Camarones de la isla

Una de las faenas pesqueras -pesca de bajura, claro está- de la que guardo los mejores recuerdos es la que está relacionada con la captura de camarones empleando las excepcionales nasas hechas con juncos. En el bote de mi tío Marcos -q.e.g.e-, el Chito, apenas si cabían cuatro nasas que eran colocadas en la proa y popa del singular barquillo canario. En la tardecita del día anterior las nasas eran preparadas con la carnada -restos de pescado conseguidos en la recova- y, cuando la noche casi se nos venía encima, el bote arrumbaba hacia unos caladeros próximos y muy bien conocidos por un pescador veterano. A mí se me dejaba remar en la proa, dándole la espalda a la línea del horizonte, y Marcos bogaba en una posición que le permitía otear el caladero después de realizar una triangulación, sólo conocida por él, con los puntos fijos de la tierra. Llegados al lugar las nasas eran soltadas por la banda y, en su nada precipitado viaje hacia el fondo, arrastraban las calas de soga para marcar el sitio y permitir izarlas a la mañana siguiente. En el regreso a la orilla, pensando en una pesca abundante, el Chito, un buen bote por lo marinero que era, era sacado del agua con la ayuda de unos parales untados con grasa. Por la noche, envuelto por los más dulces sueños y a poca distancia de la batería de costa de Los Moriscos, reponíamos fuerzas para poder remar con energía al día siguiente.
Antes de que llegara el alba, después de observar a Marcos sorbiendo su primera tacita de café bajo la luz de un mechón de petróleo, salíamos con el bote con la esperanza de recibir el obsequio de los frutos de una mar considerada de todos nosotros. Mientras yo mantenía al bote en su sitio moviendo los remos de una manera acompasada, Marcos, que era un hombre hecho y derecho, tiraba de la soga para subir la primera nasa. Ya con el arte a bordo, sin necesidad de abrir lo que había sido una trampa para el camarón, mirábamos a través de los juncos para observar cómo se acumulaban unos camarones de color rojizo que serían plato preferente en los guachinches de las orillas. Raro era el día en el que entre las cuatro nasas no se obtuviese el camarón suficiente para ser usado -como carnada- en la posterior pesca de cabrillas y, además, para vender a los vecinos que sabían que compraban un camarón fresco, oliendo a salitre, de color brillante… Toda una promesa para guisar y ser utilizado como armadero en cualquier mostrador o mesa. Un vaso de morapio o una cerveza siempre sabía mejor si eran acompañados por unos camarones de la isla -camarón narval-.

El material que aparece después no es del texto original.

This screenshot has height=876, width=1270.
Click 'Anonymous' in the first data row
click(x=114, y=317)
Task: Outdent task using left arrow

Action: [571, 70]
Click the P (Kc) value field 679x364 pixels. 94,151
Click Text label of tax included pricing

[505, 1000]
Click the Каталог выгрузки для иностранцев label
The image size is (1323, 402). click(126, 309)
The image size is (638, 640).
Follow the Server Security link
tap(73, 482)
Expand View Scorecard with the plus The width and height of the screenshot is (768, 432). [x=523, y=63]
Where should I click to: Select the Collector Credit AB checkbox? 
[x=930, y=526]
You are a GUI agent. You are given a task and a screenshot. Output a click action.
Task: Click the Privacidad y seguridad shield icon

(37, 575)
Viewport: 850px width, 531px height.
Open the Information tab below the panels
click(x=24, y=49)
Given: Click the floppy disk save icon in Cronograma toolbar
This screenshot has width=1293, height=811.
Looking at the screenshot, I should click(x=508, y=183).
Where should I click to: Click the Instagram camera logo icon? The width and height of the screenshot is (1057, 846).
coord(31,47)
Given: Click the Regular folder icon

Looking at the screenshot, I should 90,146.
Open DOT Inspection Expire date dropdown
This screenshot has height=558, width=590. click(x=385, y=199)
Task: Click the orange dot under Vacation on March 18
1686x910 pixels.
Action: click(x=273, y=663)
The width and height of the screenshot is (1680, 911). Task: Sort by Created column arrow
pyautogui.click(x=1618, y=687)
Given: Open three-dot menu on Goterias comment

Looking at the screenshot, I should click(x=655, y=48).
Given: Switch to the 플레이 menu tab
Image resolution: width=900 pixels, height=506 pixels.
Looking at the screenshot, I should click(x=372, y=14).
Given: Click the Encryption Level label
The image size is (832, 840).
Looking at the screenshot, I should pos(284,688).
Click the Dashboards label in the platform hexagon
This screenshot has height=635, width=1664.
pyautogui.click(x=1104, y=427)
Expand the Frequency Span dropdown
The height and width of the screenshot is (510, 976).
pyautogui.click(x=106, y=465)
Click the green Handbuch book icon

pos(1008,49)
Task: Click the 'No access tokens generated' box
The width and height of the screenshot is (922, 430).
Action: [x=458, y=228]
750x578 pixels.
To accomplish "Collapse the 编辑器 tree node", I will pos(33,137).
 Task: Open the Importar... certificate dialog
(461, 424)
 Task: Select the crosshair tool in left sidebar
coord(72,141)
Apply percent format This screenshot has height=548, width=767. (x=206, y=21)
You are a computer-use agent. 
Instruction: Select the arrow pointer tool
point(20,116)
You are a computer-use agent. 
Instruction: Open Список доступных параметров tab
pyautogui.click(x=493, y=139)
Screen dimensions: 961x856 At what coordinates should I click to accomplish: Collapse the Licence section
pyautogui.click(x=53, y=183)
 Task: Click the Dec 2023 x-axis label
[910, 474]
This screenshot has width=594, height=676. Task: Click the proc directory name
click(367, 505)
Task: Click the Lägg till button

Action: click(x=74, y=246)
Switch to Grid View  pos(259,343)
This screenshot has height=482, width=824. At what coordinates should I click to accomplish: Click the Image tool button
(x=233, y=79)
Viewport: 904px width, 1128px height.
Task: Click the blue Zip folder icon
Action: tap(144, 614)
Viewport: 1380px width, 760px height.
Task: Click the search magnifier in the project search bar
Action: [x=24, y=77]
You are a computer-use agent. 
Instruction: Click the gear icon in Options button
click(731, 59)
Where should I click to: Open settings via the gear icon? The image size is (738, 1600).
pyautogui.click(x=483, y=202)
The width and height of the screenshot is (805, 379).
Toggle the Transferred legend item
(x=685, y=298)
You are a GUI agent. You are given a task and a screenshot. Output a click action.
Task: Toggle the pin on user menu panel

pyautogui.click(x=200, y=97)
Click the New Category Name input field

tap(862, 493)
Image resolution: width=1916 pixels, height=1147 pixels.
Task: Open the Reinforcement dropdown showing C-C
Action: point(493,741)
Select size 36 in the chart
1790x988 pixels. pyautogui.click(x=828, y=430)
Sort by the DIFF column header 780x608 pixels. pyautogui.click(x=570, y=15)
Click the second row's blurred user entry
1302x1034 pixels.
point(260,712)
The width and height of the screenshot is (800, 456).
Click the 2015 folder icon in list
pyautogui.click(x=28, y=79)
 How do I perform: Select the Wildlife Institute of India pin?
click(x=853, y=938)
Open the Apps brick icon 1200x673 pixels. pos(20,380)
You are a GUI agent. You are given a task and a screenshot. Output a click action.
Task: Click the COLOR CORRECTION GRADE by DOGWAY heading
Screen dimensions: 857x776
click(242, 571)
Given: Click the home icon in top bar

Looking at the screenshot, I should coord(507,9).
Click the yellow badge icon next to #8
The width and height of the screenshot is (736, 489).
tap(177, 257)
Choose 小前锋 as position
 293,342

Después de que el hecho natural -y maldita la gracia que, en este caso, tiene el hecho natural- se encargara de convertirme en hombre, mi relación con el camarón estuvo centrada en la playa de Bocacangrejo; allí donde el legendario Juan Carpio podía mostrar una antiquísima escritura de propiedad: ¿lo sabrá Costas?. En la citada playa tenía una caseta -repleta de nasas, aparejos…- Olegario, primo hermano de Marcos. Cada vez que yo acudía al lugar Olegario, al que había conocido y con el que había convivido de niño en la playa de El Muerto, me obsequiaba con unos buenos puñados de camarón que había guisado utilizando agua de la mar. Nunca había comido camarón como aquel, tan fresco, tan lleno de color, tan ajustado en su punto de sal. Olegario era un pescador de talla, perfecto conocedor de los fondos comprendidos entre la playa de Puertocaballa y la villa mariana y marinera en la que se rinde culto a la patrona de Canarias. Durante muchos años Olegario, que emparentaba con la saga de Los Cojines, fue responsable directo de que muchos tinerfeños pudieran degustar el camarón en los muchos bares y restaurantes que se asentaban en la costa, casi al borde de las orillas en las que se deshacían las olas. Carmelo García Cabrera, director que fuera del Instituto Oceanográfico de Canarias, fue pionero -aunque nunca se le haya reconocido el mérito- en la investigación dedicada al camarón y su pesca en las aguas interiores de Canarias. Supimos, a partir de su impar magisterio, las posibilidades que tenían nuestros fondos si se llegaba a colocar las nasas a 300 metros. Pero, claro, para Marcos, calar las nasas a tamaña hondura suponía embarcar 1.200 metros de soga. Demasiada soga para tan pequeño bote. Camarones de la isla: camarón narval, camarón moro y gambas. Un crustáceo identitario al que hemos sabido sacarle partido. Que les aproveche.